Every entry is to be set down a second time, precisely as written.
[Material for this task]
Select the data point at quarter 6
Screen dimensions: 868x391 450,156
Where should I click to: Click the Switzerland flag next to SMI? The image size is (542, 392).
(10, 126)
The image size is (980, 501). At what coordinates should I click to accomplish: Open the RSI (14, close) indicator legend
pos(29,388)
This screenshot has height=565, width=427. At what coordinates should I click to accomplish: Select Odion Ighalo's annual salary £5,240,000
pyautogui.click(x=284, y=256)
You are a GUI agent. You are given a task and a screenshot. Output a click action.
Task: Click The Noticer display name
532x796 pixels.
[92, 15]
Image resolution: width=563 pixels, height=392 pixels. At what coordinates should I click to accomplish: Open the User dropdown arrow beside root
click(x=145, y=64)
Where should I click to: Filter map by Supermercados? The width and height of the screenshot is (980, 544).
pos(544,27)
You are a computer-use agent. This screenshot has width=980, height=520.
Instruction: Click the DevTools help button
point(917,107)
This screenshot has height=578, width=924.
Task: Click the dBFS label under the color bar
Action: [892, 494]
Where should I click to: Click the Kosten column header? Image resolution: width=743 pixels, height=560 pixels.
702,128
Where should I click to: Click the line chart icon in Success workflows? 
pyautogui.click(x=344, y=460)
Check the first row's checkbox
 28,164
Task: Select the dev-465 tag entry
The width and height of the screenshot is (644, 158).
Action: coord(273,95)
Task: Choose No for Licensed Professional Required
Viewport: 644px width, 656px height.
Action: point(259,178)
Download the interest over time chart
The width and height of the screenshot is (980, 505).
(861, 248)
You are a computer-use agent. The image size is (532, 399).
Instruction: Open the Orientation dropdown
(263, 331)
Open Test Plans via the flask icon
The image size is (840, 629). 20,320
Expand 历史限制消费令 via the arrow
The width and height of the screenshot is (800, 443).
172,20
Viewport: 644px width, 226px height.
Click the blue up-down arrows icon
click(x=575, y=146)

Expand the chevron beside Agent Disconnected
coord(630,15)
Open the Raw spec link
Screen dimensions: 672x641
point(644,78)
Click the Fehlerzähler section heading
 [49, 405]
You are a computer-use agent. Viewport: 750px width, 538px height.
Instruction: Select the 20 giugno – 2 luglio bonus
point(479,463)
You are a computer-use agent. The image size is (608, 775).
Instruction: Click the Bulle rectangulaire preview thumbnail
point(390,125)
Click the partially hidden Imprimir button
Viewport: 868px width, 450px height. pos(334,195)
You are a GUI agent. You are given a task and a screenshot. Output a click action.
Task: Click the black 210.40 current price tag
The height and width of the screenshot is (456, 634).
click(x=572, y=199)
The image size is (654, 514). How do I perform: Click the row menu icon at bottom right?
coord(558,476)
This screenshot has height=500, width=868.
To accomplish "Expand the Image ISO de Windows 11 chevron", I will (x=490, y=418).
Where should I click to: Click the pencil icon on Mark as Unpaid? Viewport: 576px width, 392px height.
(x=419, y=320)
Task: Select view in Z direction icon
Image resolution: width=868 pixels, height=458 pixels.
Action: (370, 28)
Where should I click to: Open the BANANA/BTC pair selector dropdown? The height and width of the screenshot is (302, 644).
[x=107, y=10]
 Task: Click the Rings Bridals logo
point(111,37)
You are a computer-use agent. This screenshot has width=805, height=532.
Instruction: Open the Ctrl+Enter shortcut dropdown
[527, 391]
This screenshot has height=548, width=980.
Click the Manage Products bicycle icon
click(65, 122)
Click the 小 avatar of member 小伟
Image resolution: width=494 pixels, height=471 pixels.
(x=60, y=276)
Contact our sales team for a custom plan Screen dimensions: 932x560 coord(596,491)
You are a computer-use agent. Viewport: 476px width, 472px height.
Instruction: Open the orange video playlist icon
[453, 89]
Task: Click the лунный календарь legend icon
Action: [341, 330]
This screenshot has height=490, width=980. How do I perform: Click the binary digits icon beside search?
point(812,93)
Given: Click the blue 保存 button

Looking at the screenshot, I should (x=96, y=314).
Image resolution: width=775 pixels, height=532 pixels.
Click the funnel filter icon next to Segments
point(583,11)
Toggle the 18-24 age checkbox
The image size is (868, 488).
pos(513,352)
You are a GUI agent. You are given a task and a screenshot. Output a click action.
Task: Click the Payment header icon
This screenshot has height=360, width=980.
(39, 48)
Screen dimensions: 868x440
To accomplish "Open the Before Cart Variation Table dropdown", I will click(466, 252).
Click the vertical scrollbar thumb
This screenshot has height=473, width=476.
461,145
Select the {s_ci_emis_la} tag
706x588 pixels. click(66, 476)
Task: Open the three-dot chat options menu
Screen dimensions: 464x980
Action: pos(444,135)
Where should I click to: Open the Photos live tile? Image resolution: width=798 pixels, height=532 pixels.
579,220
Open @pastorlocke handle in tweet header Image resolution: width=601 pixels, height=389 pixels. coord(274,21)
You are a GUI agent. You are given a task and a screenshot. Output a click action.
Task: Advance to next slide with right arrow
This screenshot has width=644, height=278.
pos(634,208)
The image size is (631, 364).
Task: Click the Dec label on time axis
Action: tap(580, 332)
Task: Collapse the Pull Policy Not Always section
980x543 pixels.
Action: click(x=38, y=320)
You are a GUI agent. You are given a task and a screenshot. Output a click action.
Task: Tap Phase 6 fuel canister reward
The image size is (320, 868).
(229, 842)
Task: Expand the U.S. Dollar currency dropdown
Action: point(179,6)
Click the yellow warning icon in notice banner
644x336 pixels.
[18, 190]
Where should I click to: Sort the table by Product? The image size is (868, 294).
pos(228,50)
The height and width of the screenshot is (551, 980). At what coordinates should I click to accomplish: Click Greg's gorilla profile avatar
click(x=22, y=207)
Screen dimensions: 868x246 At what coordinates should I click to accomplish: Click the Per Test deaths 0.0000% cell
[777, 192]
[/Material for this task]
--- Response box ---
Select the data point at quarter 6
Screen dimensions: 868x391 450,156
Where should I click to: Click the Switzerland flag next to SMI? The image size is (542, 392).
(10, 126)
The image size is (980, 501). At what coordinates should I click to accomplish: Open the RSI (14, close) indicator legend
pos(29,388)
This screenshot has height=565, width=427. At what coordinates should I click to accomplish: Select Odion Ighalo's annual salary £5,240,000
pyautogui.click(x=284, y=256)
You are a GUI agent. You are given a task and a screenshot. Output a click action.
Task: Click The Noticer display name
532x796 pixels.
[92, 15]
Image resolution: width=563 pixels, height=392 pixels. At what coordinates should I click to accomplish: Open the User dropdown arrow beside root
click(x=145, y=64)
Where should I click to: Filter map by Supermercados? The width and height of the screenshot is (980, 544).
pos(544,27)
You are a computer-use agent. This screenshot has width=980, height=520.
Instruction: Click the DevTools help button
point(917,107)
This screenshot has height=578, width=924.
Task: Click the dBFS label under the color bar
Action: [892, 494]
Where should I click to: Click the Kosten column header? Image resolution: width=743 pixels, height=560 pixels.
702,128
Where should I click to: Click the line chart icon in Success workflows? 
pyautogui.click(x=344, y=460)
Check the first row's checkbox
 28,164
Task: Select the dev-465 tag entry
The width and height of the screenshot is (644, 158).
Action: coord(273,95)
Task: Choose No for Licensed Professional Required
Viewport: 644px width, 656px height.
Action: point(259,178)
Download the interest over time chart
The width and height of the screenshot is (980, 505).
(861, 248)
You are a computer-use agent. The image size is (532, 399).
Instruction: Open the Orientation dropdown
(263, 331)
Open Test Plans via the flask icon
The image size is (840, 629). 20,320
Expand 历史限制消费令 via the arrow
The width and height of the screenshot is (800, 443).
172,20
Viewport: 644px width, 226px height.
Click the blue up-down arrows icon
click(x=575, y=146)

Expand the chevron beside Agent Disconnected
coord(630,15)
Open the Raw spec link
Screen dimensions: 672x641
point(644,78)
Click the Fehlerzähler section heading
 [49, 405]
You are a computer-use agent. Viewport: 750px width, 538px height.
Instruction: Select the 20 giugno – 2 luglio bonus
point(479,463)
You are a computer-use agent. The image size is (608, 775).
Instruction: Click the Bulle rectangulaire preview thumbnail
point(390,125)
Click the partially hidden Imprimir button
Viewport: 868px width, 450px height. pos(334,195)
You are a GUI agent. You are given a task and a screenshot. Output a click action.
Task: Click the black 210.40 current price tag
The height and width of the screenshot is (456, 634).
click(x=572, y=199)
The image size is (654, 514). How do I perform: Click the row menu icon at bottom right?
coord(558,476)
This screenshot has height=500, width=868.
To accomplish "Expand the Image ISO de Windows 11 chevron", I will (x=490, y=418).
Where should I click to: Click the pencil icon on Mark as Unpaid? Viewport: 576px width, 392px height.
(x=419, y=320)
Task: Select view in Z direction icon
Image resolution: width=868 pixels, height=458 pixels.
Action: (370, 28)
Where should I click to: Open the BANANA/BTC pair selector dropdown? The height and width of the screenshot is (302, 644).
[x=107, y=10]
 Task: Click the Rings Bridals logo
point(111,37)
You are a computer-use agent. This screenshot has width=805, height=532.
Instruction: Open the Ctrl+Enter shortcut dropdown
[527, 391]
This screenshot has height=548, width=980.
Click the Manage Products bicycle icon
click(65, 122)
Click the 小 avatar of member 小伟
Image resolution: width=494 pixels, height=471 pixels.
(x=60, y=276)
Contact our sales team for a custom plan Screen dimensions: 932x560 coord(596,491)
You are a computer-use agent. Viewport: 476px width, 472px height.
Instruction: Open the orange video playlist icon
[453, 89]
Task: Click the лунный календарь legend icon
Action: [341, 330]
This screenshot has height=490, width=980. How do I perform: Click the binary digits icon beside search?
point(812,93)
Given: Click the blue 保存 button

Looking at the screenshot, I should (x=96, y=314).
Image resolution: width=775 pixels, height=532 pixels.
Click the funnel filter icon next to Segments
point(583,11)
Toggle the 18-24 age checkbox
The image size is (868, 488).
pos(513,352)
You are a GUI agent. You are given a task and a screenshot. Output a click action.
Task: Click the Payment header icon
This screenshot has height=360, width=980.
(39, 48)
Screen dimensions: 868x440
To accomplish "Open the Before Cart Variation Table dropdown", I will click(466, 252).
Click the vertical scrollbar thumb
This screenshot has height=473, width=476.
461,145
Select the {s_ci_emis_la} tag
706x588 pixels. click(66, 476)
Task: Open the three-dot chat options menu
Screen dimensions: 464x980
Action: pos(444,135)
Where should I click to: Open the Photos live tile? Image resolution: width=798 pixels, height=532 pixels.
579,220
Open @pastorlocke handle in tweet header Image resolution: width=601 pixels, height=389 pixels. coord(274,21)
You are a GUI agent. You are given a task and a screenshot. Output a click action.
Task: Advance to next slide with right arrow
This screenshot has width=644, height=278.
pos(634,208)
The image size is (631, 364).
Task: Click the Dec label on time axis
Action: tap(580, 332)
Task: Collapse the Pull Policy Not Always section
980x543 pixels.
Action: click(x=38, y=320)
You are a GUI agent. You are given a task and a screenshot. Output a click action.
Task: Tap Phase 6 fuel canister reward
The image size is (320, 868).
(229, 842)
Task: Expand the U.S. Dollar currency dropdown
Action: point(179,6)
Click the yellow warning icon in notice banner
644x336 pixels.
[18, 190]
Where should I click to: Sort the table by Product? The image size is (868, 294).
pos(228,50)
The height and width of the screenshot is (551, 980). At what coordinates should I click to accomplish: Click Greg's gorilla profile avatar
click(x=22, y=207)
Screen dimensions: 868x246 At what coordinates should I click to accomplish: Click the Per Test deaths 0.0000% cell
[777, 192]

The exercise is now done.